Выбранный отрывок =>
Мы роем два подземных хода, не зная, не видя друг друга: каменная толща между нами, но уже звенят удары с обеих сторон; рано или поздно встретимся.
Если бы спросили меня сейчас в Европе, какая книга самая русская и по какой можно судить о будущем России, после великих произведений Л. Толстого и Достоевского, я указал бы на "Коня бледного". Это покажется преувеличенным, но, может быть, не таким чрезмерным, если помнить, что речь идет не столько о книге, сколько о том, что за нею.
Может быть, уже и сейчас для кое-кого это не книга, а острый нож в сердце, своего рода азефовщина, хотя и в ином, обратном, но еще более страшном смысле. Пусть там -- конец старого, здесь -- начало нового: такое начало для многих страшнее конца.
И что им до того, что книга в литературе не сделает шума? Когда от шума наших печатных листов останется не более, чем от шума прошлогодних листьев, -- не перестанут звучать голоса человеческой совести, пробужденные этой книгой, подобно гулу от камня, брошенного в воду.
Не "что я писал, -- писал", мог бы сказать написавший "Коня бледного", а "что я сделал, -- сделал".
II
Художник ли он?
Искусство ревниво к действию. Искусство требует совершенного созерцания. А если не метафизически, то эмпирически совершенное созерцание противоположно действию. Это не должно быть так; это будет иначе; но сейчас так, и с этим нельзя не считаться. Нельзя водить по струнам Аполлоновой скрипки мечом, как смычком: или меч притупится, или струны оборвутся.
Искусство -- искус, подвиг всей жизни; а писания Ропшина {Ропшин -- псевдоним Б. В. Савинкова}, -- это слишком чувствуется в них самих, -- только отдых между двумя иными искусами, остановка между двумя иными действиями. Песня воина.
Мне борьба мешала быть поэтом,
Песни мне мешали быть бойцом.
Вот опасность Ропшина: от одного берега отплыл, к другому не пристал; полусозерцатель, полудеятель; земноводное, оборотень. Это, впрочем, повторяю, не гибель, а только опасность. Ропшин человек смелый, а смелых Бог хранит.
И все-таки иногда кажется, что для него самого было бы лучше, если бы книга осталась ненаписанной. Он увидел в ней слишком многое, чего нельзя забыть. А не забыв, -- не забудешь; не забывшись, -- не сделаешь.
Для него самого, но не для нас. Ему урон -- прибыль нам. В книге есть то, что не всегда бывает в величайших созданиях искусства. Последняя глубина созерцания -- только в последней глубине действия. Брут знал о Цезаре то, чего не знает Шекспир. Будь семи пядей во лбу говорящий о деле, -- не сделавший не скажет того, что сделавший.

Постановка задачи =>
Чьим псевдонимом, согласно выбранному отрывку, является имя Ропшин? Записи, помещенные ниже, составляют отдельный материал и с отрывком не связаны.

Записи данных =>
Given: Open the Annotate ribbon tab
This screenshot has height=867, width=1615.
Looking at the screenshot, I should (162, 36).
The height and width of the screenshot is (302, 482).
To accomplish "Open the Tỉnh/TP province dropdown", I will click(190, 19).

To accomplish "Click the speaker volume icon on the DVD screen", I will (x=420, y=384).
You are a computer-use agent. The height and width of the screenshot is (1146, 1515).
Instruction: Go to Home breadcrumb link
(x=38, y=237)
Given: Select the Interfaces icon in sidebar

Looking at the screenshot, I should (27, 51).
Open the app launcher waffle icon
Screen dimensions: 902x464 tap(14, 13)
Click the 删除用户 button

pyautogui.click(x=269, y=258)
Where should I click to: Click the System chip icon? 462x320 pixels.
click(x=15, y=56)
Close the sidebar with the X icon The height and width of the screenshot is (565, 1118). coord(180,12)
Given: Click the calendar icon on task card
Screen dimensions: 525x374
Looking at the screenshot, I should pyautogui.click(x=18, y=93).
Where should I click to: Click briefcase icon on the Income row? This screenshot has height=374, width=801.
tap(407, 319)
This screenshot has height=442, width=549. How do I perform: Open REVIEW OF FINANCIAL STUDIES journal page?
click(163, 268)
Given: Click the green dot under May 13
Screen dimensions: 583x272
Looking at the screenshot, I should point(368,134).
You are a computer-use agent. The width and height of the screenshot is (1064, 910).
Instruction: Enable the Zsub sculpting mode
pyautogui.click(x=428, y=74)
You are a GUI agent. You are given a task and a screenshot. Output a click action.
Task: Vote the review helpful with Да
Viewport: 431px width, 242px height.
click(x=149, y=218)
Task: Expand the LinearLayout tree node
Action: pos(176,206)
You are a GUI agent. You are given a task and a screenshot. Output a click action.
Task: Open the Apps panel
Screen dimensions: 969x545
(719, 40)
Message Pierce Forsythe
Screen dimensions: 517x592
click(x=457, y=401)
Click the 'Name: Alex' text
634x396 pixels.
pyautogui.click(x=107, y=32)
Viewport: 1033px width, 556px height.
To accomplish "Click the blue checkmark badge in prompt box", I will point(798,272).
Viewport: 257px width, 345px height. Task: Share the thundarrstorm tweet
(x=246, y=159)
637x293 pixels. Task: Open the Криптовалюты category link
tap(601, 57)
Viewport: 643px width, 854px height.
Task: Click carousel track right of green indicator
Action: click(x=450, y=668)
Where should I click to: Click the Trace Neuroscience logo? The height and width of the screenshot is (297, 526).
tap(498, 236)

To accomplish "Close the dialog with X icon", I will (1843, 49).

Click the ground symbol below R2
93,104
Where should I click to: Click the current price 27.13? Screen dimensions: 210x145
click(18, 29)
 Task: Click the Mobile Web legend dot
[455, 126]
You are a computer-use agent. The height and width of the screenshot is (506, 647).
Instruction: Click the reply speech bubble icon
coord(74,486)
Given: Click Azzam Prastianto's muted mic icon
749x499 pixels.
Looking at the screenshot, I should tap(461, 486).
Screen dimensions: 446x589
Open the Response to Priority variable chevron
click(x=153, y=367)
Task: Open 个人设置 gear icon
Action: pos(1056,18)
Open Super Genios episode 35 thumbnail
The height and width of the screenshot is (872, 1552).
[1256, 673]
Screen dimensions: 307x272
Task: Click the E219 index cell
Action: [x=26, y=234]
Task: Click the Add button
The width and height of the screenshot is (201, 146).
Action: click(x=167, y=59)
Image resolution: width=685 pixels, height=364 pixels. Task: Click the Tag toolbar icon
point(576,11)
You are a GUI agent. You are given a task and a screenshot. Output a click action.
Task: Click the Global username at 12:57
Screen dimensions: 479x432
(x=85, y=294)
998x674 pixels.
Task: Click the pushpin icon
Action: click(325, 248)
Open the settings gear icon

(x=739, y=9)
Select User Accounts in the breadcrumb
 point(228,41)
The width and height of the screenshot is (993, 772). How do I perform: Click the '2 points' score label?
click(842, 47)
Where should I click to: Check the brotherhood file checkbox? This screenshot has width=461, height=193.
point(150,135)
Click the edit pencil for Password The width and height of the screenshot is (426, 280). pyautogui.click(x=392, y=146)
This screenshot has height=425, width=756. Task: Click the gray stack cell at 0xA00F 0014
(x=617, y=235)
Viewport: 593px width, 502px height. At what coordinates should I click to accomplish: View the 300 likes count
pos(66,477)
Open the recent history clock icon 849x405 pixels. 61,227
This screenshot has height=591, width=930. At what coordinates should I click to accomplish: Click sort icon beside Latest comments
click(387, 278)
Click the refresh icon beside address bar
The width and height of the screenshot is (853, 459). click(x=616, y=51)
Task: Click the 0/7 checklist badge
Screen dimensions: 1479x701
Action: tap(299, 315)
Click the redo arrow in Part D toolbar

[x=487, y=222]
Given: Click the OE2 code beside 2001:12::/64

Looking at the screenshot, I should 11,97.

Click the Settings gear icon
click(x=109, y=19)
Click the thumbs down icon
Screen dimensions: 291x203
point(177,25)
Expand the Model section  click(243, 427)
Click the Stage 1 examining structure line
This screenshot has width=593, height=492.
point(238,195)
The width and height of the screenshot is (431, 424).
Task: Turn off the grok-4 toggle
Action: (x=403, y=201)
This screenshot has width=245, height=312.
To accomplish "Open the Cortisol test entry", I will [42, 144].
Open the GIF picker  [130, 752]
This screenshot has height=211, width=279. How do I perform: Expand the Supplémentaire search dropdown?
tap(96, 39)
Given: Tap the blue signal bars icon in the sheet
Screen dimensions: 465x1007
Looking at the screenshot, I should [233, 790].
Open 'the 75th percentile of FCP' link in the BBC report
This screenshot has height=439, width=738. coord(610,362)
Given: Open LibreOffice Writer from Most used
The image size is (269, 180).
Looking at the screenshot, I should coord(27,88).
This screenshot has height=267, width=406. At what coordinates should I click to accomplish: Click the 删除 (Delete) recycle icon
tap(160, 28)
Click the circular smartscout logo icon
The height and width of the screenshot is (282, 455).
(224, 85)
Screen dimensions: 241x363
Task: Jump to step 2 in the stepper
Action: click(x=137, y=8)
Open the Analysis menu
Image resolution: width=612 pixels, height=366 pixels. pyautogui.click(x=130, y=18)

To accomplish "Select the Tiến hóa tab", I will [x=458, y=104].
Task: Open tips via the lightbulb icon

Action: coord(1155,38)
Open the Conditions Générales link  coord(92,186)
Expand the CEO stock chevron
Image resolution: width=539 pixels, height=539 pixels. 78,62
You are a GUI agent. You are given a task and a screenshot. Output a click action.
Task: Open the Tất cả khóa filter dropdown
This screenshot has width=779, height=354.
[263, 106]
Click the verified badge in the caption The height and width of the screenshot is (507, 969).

Решение задачи =>
Ропшин — псевдоним Б. В. Савинкова.